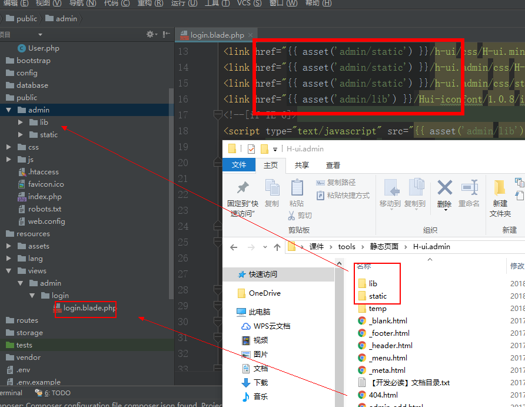This screenshot has width=525, height=407.
Task: Click Pin to Quick Access icon
Action: 242,188
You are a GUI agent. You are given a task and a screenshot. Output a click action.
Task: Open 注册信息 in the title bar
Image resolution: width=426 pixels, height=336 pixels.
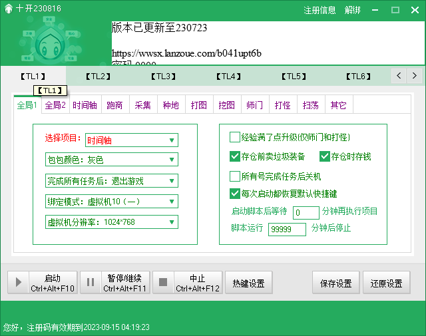pyautogui.click(x=320, y=10)
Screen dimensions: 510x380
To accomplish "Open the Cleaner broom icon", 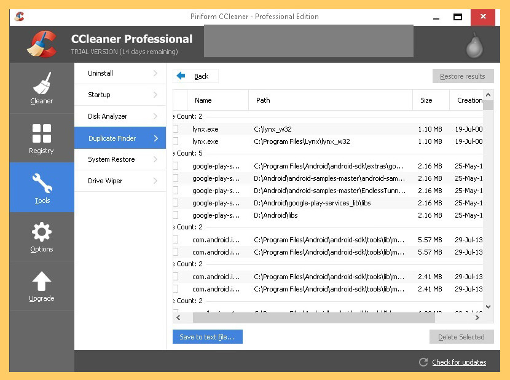I will (42, 84).
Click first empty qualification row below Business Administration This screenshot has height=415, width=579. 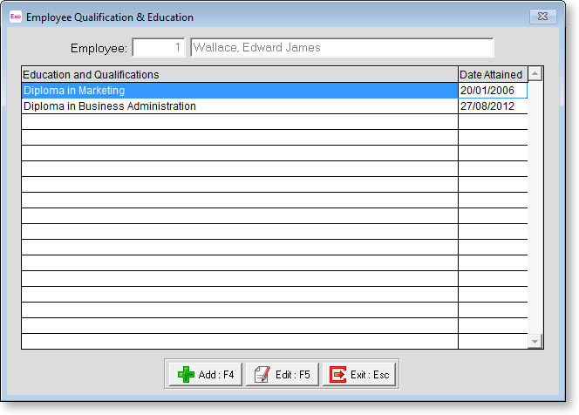click(x=239, y=122)
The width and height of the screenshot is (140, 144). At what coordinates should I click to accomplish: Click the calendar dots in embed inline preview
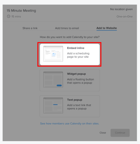[54, 54]
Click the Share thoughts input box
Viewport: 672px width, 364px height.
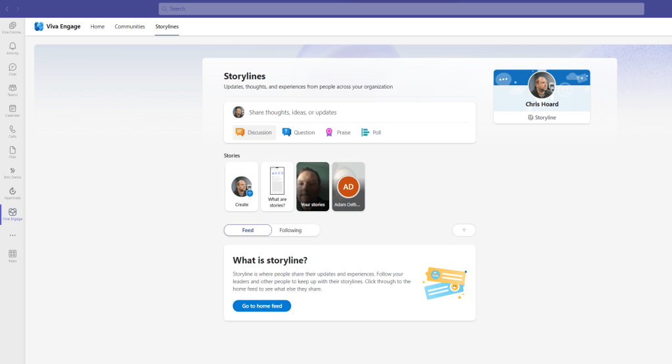point(355,112)
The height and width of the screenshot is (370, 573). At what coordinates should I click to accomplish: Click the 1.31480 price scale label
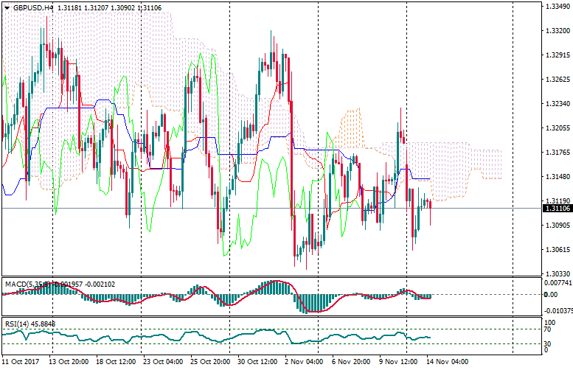(558, 177)
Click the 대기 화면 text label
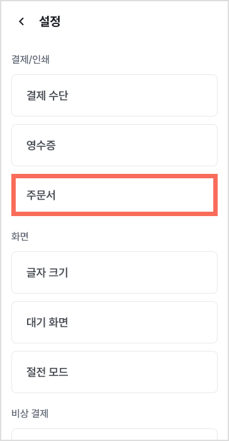Screen dimensions: 229x441 click(x=47, y=323)
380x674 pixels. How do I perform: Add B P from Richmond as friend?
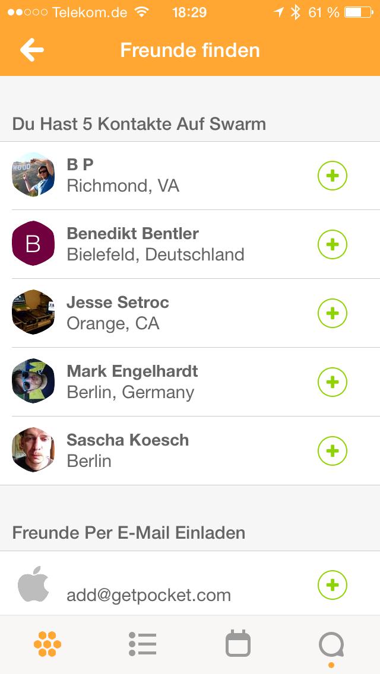click(x=333, y=176)
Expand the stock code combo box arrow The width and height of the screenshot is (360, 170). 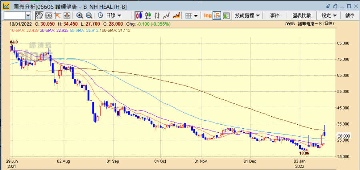tap(28, 15)
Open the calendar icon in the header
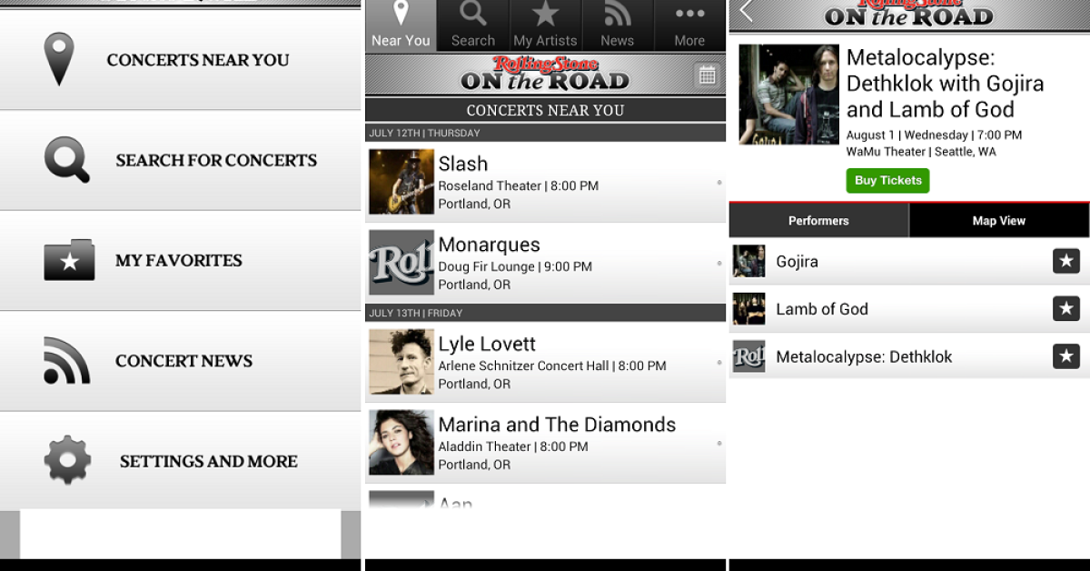1090x571 pixels. (x=707, y=75)
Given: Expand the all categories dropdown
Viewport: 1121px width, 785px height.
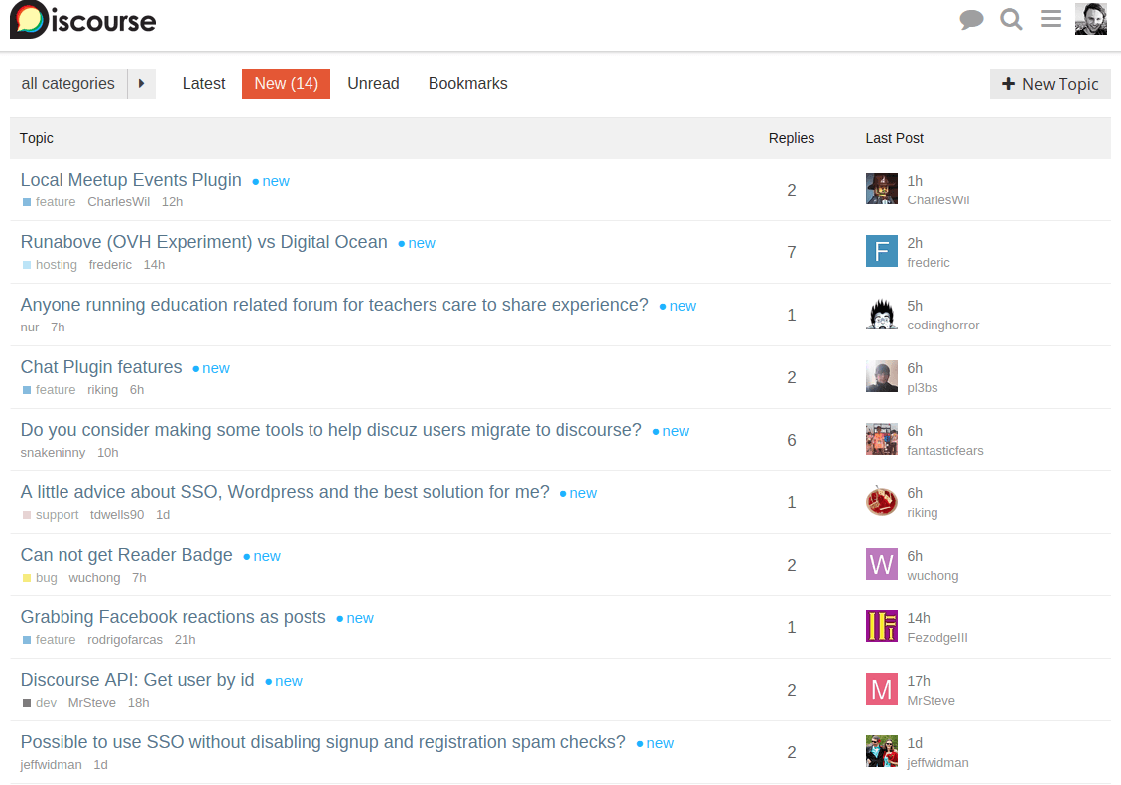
::::::::
Problem statement – Leaving each picture behind, please give again exactly the lines above from the one with "You are a GUI" through the one with "Screen dimensions: 510x380", both included, and no others.

Exercise response –
You are a GUI agent. You are given a task and a screenshot. Output a click action.
Task: Open 注册信息 in the title bar
Image resolution: width=426 pixels, height=336 pixels.
pyautogui.click(x=320, y=10)
Screen dimensions: 510x380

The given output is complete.